___ Data shown
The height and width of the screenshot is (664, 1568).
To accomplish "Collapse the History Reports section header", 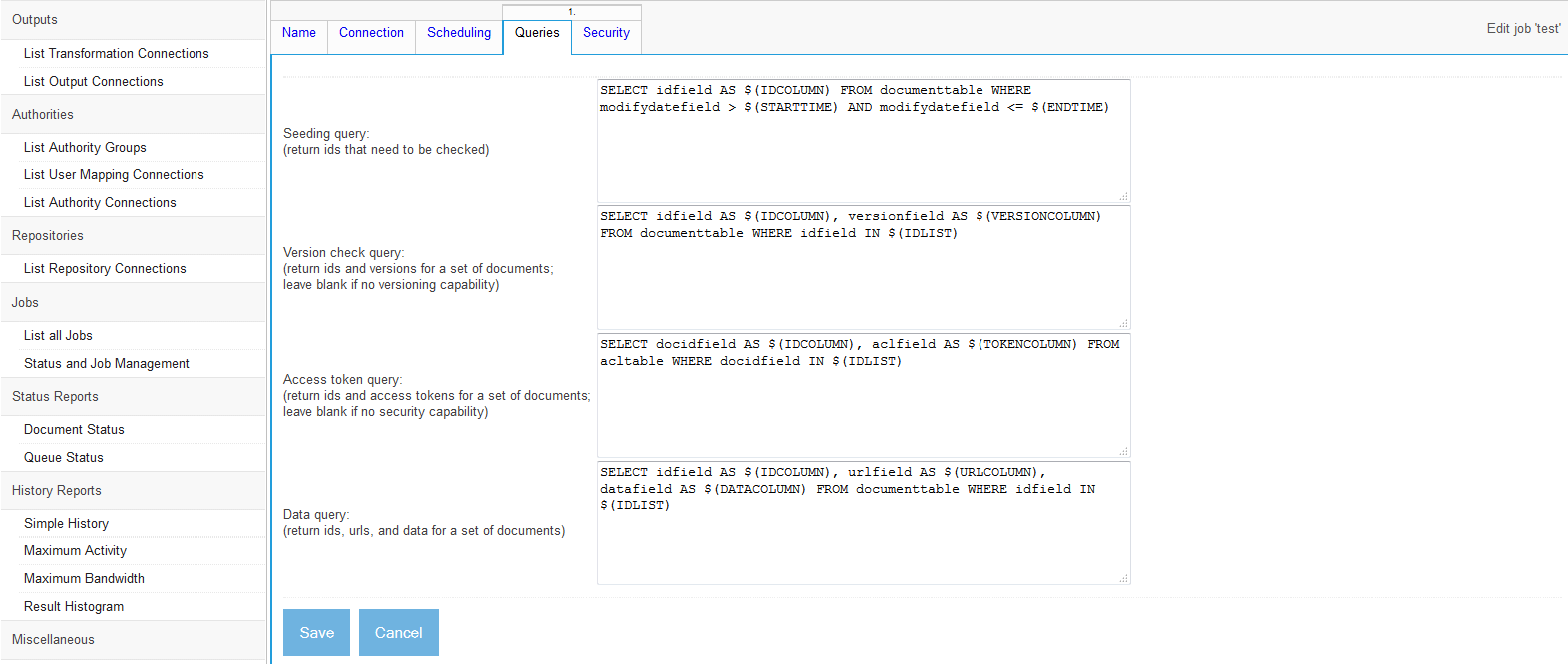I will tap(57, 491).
______
___ Data shown
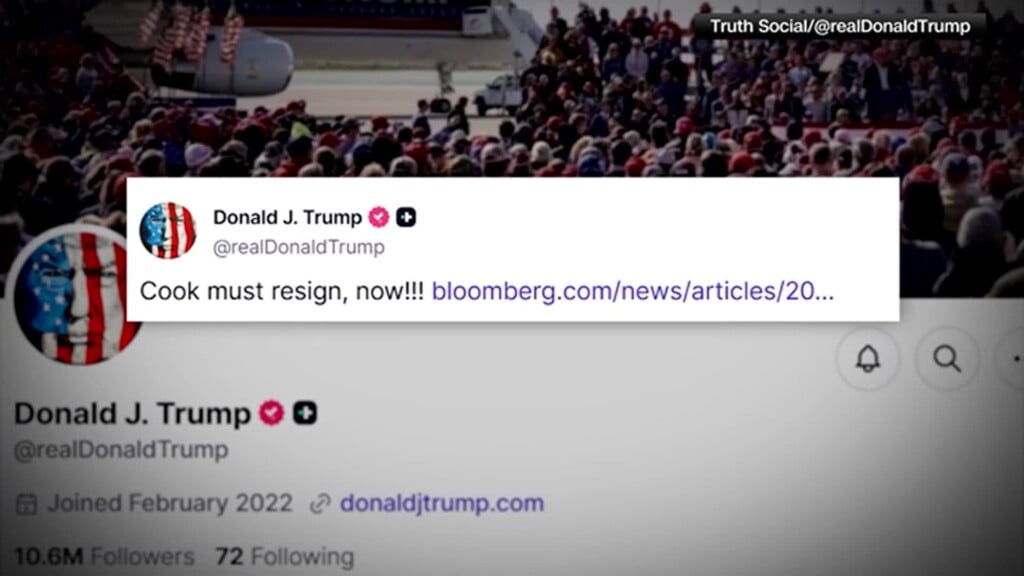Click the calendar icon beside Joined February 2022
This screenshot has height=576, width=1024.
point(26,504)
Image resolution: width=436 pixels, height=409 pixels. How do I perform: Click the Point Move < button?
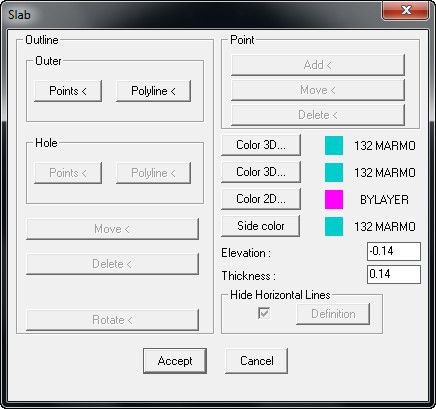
______
# Task to carry out
Reproduce the listing, starting with the line that contains "Click the calendar" and continuing through the line that contains "Image resolution: width=436", with both of those lines included and the pictures left out.

# Reply to the task
Click the calendar icon beside Joined February 2022
This screenshot has height=576, width=1024.
point(26,504)
Image resolution: width=436 pixels, height=409 pixels. How do I perform: Click the Point Move < button?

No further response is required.